___ AVAILABLE DATA ___

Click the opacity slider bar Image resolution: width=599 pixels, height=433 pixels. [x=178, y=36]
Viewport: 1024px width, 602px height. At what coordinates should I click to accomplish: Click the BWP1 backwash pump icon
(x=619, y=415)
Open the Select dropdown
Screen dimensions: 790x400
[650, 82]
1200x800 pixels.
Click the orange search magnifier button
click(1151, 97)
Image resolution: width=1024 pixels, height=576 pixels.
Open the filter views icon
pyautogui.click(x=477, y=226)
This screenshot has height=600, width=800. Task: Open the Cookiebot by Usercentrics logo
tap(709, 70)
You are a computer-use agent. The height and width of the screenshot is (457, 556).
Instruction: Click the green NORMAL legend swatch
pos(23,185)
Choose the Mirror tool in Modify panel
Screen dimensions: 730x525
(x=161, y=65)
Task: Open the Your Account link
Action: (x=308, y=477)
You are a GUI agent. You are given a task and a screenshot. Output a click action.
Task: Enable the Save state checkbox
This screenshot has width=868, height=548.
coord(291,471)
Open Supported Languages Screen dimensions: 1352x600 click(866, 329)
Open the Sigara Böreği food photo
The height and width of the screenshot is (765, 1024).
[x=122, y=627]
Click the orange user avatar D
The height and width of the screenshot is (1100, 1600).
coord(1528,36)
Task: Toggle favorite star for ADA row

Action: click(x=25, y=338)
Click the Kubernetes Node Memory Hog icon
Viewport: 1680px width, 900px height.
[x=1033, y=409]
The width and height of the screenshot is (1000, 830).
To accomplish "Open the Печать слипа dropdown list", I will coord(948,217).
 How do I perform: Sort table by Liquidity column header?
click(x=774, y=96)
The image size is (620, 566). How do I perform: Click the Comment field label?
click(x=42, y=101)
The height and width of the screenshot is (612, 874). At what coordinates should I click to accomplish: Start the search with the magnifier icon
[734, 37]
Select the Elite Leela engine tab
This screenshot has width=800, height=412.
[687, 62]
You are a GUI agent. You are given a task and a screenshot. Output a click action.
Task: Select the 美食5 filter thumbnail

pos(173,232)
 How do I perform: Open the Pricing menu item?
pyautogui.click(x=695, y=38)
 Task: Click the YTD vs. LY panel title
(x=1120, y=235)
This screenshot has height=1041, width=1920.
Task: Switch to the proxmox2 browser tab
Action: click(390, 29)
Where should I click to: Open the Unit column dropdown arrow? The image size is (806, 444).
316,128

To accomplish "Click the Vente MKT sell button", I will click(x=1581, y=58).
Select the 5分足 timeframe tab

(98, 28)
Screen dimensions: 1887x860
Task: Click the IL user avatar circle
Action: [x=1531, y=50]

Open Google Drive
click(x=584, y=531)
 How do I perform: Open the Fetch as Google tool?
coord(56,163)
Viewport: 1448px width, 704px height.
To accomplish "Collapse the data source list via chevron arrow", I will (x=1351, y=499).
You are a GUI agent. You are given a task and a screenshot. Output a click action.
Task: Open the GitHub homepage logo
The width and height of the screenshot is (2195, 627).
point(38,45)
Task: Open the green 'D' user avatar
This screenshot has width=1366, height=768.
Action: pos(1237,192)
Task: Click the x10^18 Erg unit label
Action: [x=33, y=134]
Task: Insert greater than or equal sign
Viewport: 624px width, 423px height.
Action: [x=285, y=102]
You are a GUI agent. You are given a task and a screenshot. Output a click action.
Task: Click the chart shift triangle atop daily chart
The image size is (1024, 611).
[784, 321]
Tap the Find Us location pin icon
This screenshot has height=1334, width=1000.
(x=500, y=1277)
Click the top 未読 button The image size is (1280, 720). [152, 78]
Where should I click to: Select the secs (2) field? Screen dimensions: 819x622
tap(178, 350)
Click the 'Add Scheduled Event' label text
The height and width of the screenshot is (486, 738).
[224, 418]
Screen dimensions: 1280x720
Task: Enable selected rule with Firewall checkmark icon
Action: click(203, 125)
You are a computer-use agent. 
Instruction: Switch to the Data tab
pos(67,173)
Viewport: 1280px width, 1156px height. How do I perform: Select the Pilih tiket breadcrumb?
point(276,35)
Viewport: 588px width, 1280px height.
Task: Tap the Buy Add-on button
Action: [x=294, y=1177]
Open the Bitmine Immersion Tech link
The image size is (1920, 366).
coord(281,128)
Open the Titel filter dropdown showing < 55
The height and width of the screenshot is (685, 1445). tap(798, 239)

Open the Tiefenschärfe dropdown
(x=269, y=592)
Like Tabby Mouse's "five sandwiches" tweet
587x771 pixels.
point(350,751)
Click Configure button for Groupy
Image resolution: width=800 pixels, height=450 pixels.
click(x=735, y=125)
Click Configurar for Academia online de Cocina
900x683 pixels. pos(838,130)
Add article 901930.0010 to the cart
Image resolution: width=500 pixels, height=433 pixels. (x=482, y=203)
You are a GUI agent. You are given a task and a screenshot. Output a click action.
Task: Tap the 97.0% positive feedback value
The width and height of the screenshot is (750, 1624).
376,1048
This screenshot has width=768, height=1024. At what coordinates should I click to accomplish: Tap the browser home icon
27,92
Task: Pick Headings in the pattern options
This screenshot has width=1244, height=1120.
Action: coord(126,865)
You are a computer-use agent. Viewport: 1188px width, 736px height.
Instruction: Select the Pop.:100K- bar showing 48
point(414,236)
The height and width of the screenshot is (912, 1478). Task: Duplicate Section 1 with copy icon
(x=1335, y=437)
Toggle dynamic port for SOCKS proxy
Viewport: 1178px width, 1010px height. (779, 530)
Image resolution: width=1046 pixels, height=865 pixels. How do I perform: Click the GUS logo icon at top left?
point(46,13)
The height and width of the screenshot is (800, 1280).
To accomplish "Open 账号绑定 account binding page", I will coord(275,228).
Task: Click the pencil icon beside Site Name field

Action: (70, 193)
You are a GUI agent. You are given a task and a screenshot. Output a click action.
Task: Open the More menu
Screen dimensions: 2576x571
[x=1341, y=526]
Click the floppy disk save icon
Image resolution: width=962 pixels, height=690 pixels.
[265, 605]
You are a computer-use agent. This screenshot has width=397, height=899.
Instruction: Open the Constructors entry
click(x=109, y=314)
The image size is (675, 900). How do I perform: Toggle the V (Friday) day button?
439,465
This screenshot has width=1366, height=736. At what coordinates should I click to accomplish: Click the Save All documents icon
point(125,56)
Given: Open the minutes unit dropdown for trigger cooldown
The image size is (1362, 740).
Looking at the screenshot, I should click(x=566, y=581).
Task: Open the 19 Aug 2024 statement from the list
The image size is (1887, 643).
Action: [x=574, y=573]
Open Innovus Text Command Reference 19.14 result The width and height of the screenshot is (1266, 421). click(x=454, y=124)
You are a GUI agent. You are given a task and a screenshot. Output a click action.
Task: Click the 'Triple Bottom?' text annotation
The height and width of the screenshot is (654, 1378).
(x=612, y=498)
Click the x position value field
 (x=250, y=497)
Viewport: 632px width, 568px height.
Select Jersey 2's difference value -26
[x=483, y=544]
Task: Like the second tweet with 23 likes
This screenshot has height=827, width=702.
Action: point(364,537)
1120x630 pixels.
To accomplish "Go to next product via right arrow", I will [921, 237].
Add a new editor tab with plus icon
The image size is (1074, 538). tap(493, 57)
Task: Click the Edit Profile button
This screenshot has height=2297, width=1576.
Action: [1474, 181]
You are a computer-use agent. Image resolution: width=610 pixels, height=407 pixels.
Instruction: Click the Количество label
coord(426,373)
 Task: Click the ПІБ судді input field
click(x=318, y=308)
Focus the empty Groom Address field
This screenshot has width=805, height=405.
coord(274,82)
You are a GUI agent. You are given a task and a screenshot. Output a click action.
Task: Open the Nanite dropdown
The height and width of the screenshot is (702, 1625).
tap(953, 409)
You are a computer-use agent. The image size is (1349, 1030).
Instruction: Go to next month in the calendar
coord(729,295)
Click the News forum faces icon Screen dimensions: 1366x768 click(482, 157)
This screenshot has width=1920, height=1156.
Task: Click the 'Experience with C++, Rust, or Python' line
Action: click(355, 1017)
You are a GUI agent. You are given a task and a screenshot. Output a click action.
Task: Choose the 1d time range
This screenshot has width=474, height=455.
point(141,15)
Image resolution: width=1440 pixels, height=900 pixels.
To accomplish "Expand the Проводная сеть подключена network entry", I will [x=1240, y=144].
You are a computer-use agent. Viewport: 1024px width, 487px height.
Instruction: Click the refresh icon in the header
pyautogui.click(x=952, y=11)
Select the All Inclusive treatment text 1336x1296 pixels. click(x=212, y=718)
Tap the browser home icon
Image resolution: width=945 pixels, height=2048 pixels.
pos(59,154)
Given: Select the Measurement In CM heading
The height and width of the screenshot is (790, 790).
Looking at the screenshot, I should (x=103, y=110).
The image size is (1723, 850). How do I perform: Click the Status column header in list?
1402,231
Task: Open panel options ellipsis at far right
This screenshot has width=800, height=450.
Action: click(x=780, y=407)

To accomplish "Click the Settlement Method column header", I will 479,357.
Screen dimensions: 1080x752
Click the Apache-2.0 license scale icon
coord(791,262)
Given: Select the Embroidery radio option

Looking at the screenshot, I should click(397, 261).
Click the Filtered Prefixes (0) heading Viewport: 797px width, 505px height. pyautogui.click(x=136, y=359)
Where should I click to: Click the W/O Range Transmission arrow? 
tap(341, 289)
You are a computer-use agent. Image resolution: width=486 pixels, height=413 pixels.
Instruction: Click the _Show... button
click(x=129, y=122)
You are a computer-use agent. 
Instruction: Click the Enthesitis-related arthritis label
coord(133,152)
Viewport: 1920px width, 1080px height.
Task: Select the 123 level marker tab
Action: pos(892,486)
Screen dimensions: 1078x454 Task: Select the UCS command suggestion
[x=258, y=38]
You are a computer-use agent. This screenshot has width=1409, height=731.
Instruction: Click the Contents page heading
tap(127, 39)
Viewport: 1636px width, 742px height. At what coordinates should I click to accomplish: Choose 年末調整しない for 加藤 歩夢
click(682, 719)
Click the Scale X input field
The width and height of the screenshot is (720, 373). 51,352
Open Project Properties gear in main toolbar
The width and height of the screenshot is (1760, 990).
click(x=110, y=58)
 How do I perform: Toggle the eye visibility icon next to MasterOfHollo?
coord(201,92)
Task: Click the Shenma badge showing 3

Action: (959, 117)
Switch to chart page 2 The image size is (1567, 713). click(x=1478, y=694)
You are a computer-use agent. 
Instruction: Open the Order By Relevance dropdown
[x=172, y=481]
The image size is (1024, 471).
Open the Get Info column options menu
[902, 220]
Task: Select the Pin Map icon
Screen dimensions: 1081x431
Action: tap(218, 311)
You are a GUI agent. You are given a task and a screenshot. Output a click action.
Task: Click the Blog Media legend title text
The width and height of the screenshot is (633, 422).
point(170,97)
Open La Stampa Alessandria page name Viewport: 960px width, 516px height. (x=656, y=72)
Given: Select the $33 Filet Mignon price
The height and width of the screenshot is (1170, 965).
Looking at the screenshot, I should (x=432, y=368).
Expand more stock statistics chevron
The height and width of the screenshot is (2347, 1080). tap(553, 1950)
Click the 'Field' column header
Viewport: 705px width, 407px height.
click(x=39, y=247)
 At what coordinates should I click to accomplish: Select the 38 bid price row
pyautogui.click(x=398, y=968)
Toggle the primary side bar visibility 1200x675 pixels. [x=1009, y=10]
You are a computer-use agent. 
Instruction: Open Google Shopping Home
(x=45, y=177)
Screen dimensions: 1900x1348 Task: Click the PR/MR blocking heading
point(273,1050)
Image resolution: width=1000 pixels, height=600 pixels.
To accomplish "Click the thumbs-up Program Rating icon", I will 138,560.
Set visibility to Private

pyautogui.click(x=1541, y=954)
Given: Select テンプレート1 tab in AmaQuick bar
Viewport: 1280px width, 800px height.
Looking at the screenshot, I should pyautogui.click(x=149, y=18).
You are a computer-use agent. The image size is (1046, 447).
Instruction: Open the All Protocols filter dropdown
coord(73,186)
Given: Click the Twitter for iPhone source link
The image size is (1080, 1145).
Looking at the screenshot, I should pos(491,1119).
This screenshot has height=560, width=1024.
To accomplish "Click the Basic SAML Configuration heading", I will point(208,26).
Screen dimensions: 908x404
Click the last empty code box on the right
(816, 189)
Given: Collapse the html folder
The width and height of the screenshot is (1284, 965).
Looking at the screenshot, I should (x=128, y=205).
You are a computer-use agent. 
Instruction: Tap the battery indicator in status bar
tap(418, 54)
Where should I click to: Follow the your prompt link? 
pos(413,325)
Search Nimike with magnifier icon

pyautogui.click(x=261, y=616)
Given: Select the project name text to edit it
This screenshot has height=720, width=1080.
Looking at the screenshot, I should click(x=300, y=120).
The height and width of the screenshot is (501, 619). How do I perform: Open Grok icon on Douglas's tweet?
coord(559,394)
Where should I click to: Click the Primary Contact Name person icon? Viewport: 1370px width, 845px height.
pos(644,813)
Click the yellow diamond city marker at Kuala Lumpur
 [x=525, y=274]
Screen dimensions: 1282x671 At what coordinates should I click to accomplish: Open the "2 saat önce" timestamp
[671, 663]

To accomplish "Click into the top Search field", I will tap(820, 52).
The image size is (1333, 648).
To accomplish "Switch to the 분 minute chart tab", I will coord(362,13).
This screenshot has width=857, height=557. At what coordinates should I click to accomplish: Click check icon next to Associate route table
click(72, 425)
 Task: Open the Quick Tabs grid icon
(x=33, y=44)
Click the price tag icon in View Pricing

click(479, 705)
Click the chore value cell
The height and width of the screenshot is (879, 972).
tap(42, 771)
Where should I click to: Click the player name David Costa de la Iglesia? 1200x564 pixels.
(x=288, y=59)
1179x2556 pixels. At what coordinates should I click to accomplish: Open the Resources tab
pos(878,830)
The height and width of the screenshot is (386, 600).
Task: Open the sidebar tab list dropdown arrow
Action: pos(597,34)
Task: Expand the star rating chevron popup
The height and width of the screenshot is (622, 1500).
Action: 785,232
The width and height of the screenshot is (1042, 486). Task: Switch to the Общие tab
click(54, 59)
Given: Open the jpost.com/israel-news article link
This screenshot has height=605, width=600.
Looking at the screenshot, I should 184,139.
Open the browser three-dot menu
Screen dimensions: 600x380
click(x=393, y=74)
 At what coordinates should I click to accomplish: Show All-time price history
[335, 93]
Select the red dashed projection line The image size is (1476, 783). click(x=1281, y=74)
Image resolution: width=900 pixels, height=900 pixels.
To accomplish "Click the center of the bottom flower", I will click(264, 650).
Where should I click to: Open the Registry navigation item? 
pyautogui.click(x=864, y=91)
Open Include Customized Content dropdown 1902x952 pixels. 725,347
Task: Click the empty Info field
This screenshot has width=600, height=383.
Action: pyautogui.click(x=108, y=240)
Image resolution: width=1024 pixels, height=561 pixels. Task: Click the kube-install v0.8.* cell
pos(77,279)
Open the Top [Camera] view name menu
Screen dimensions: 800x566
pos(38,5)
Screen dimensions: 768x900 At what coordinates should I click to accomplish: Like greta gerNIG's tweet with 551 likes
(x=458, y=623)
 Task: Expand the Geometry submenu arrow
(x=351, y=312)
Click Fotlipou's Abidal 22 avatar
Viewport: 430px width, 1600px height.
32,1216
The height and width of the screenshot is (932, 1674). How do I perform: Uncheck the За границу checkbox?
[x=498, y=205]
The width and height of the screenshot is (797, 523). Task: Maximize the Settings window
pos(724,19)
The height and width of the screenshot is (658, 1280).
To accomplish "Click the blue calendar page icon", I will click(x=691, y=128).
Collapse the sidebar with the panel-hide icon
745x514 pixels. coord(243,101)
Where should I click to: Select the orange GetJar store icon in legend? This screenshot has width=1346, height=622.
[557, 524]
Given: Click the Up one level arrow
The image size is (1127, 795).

___

Only lines holding the word "chart" belong in the answer; copy all of them from the records.

Task: Click the chart shift triangle atop daily chart
Switch to chart page 2 The image size is (1567, 713). click(x=1478, y=694)
To accomplish "Switch to the 분 minute chart tab", I will coord(362,13).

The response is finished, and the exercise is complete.